Professional women—the real target audience courted by the Independent Women's Forum—may seem like rugged individualists, but scratch the veneer and you'll often find that they have benefited from generous state fellowships, government loans, parental sacrifice or wealthy husbands. Scratch a little deeper and you'll also discover that it was the women's movement and affirmative action that gave the "self-made woman" a chance to walk through what were once closed doors. The Independent Women's Forum, for example, wants to persuade me that I'm a self-made woman. But I'm not. Back when Nelson Rockefeller, a moderate Republican, was governor, New York State paid for my undergraduate education. The citizens of California, who once understood that a highly-skilled workforce is what would fuel California's economic engine, funded my doctoral education. As a result of affirmative action, universities began hiring women faculty members, and I repaid my debt for all this assistance by teaching thousands of university students. The truth is that hardly anyone is "self-made." Every day, we use sewer systems, ride on interstate highways or subways, surf the internet and send kids to schools that we created by investing in our society's public life.

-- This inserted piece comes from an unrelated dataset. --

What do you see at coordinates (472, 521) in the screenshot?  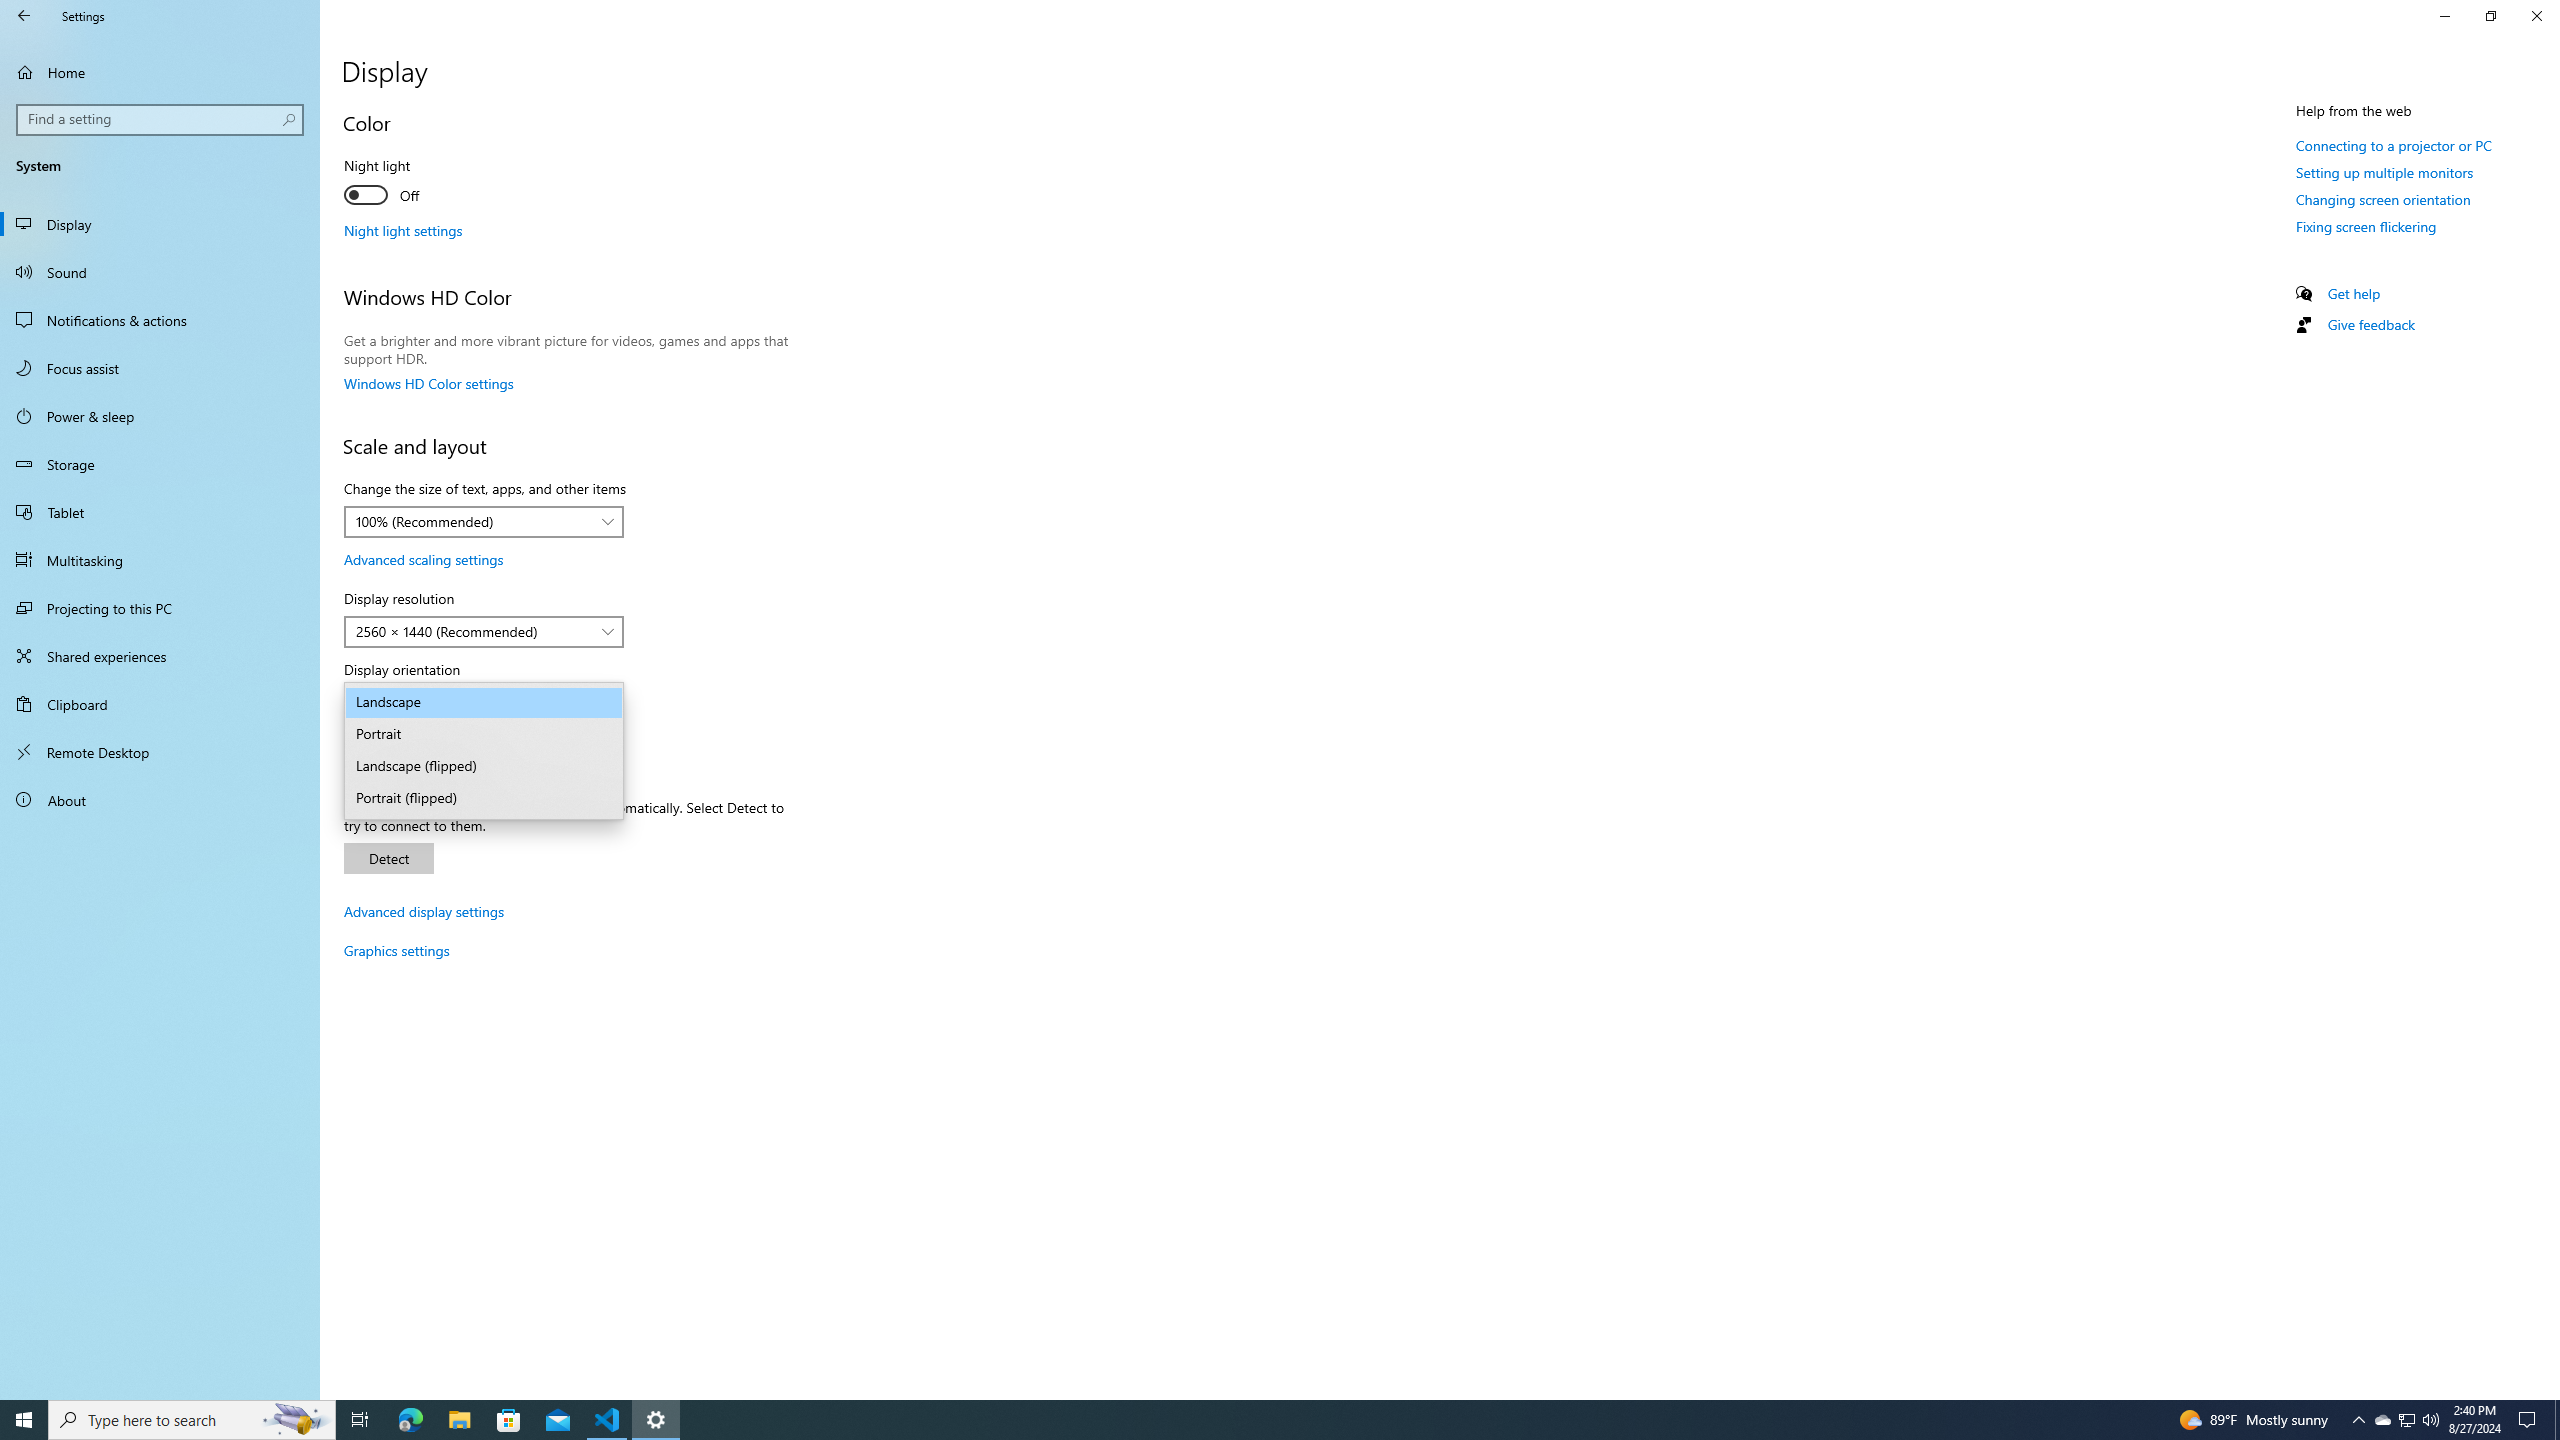 I see `'100% (Recommended)'` at bounding box center [472, 521].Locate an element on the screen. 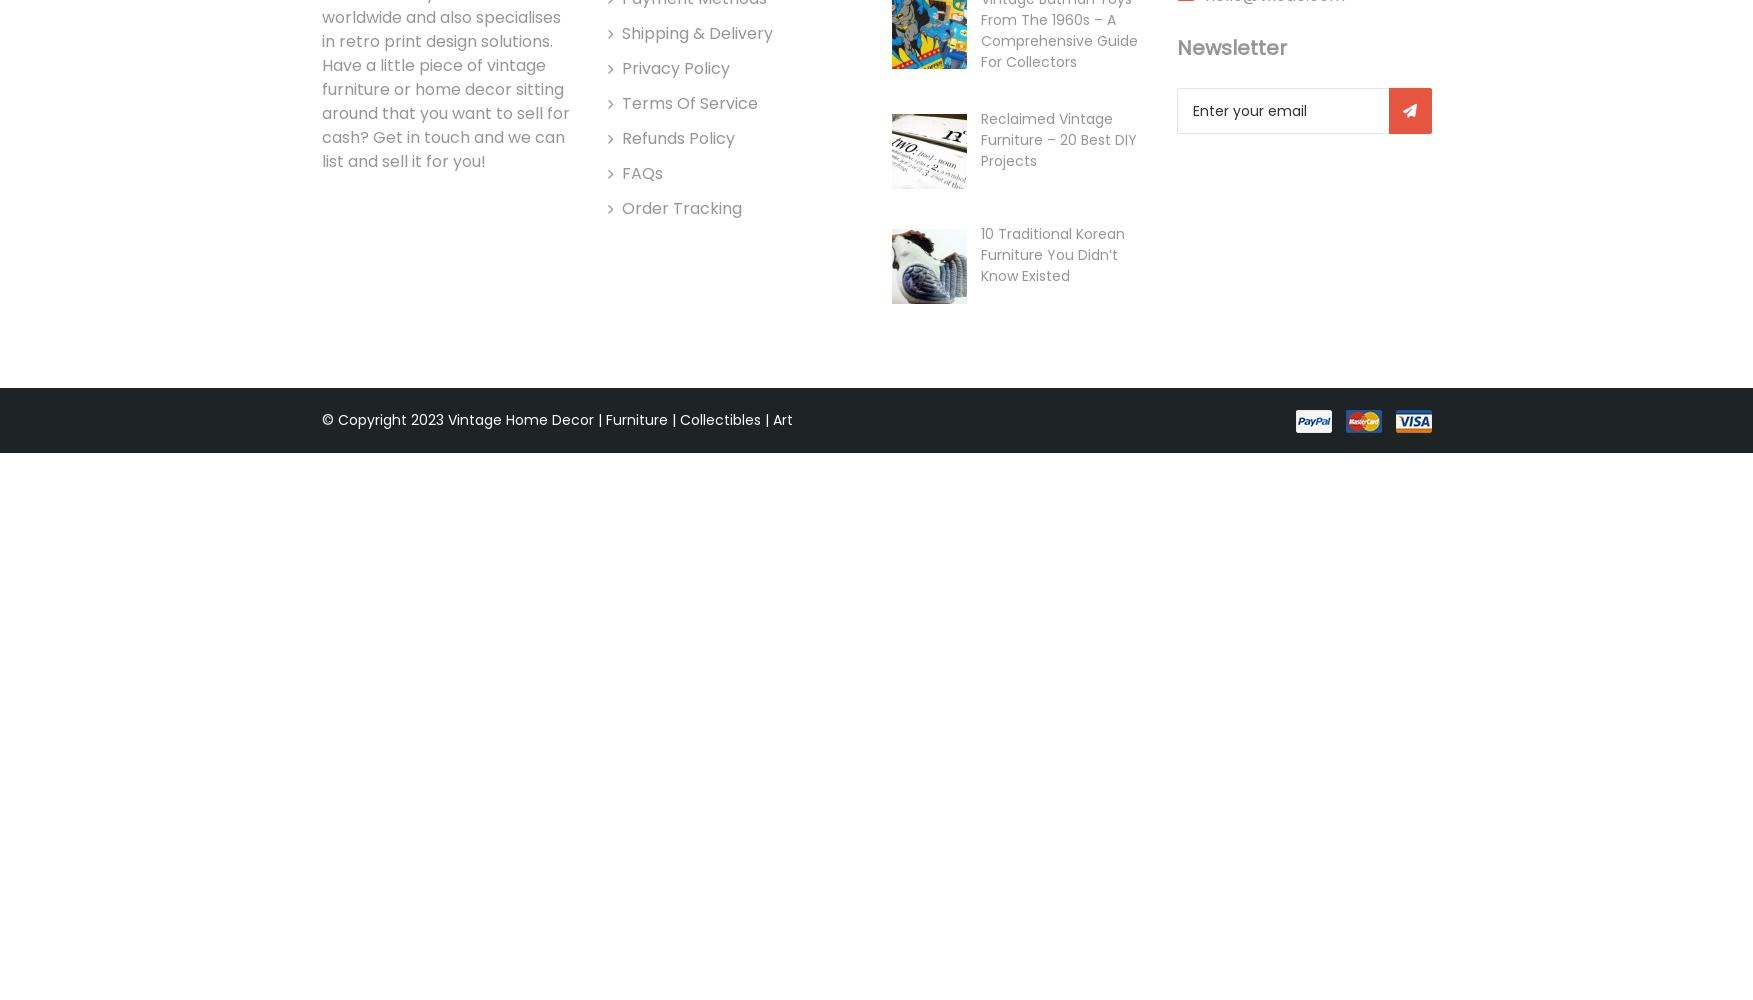 This screenshot has height=1000, width=1753. '10 Traditional Korean Furniture You Didn’t Know Existed' is located at coordinates (1050, 255).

Crucial as it is for women's long-term economic security, Social Security is not perfect; even now it discriminates against low-income workers, the majority of whom are women, because they pay more than their fair share of the payroll taxes that fund the system. So what's the solution? Why not exempt people who earn less than $30,000 from payroll taxes? Instead of keeping the cap at $90,000, why not raise it so that the wealthiest among us, those with the greatest financial security, can help those with the least? With this one progressive change, Social Security would bulge with surplus funds well into the next century.

We live in a world in which none of us know who will lose a job or become ill and need a helping hand. Real reform in Social Security should express our core conviction that we're not isolated, self-made men and women but a society of individuals who should care for the most vulnerable. It is not only unfair to allow elderly women to live in poverty—it's also immoral.

Ruth Rosen, professor emerita of history at the University of California, Davis, is a senior fellow at the Rockridge Institute in Berkeley, California and the author, most recently, of The World Split Open: How the Modern Women's Movement Changed America (2001).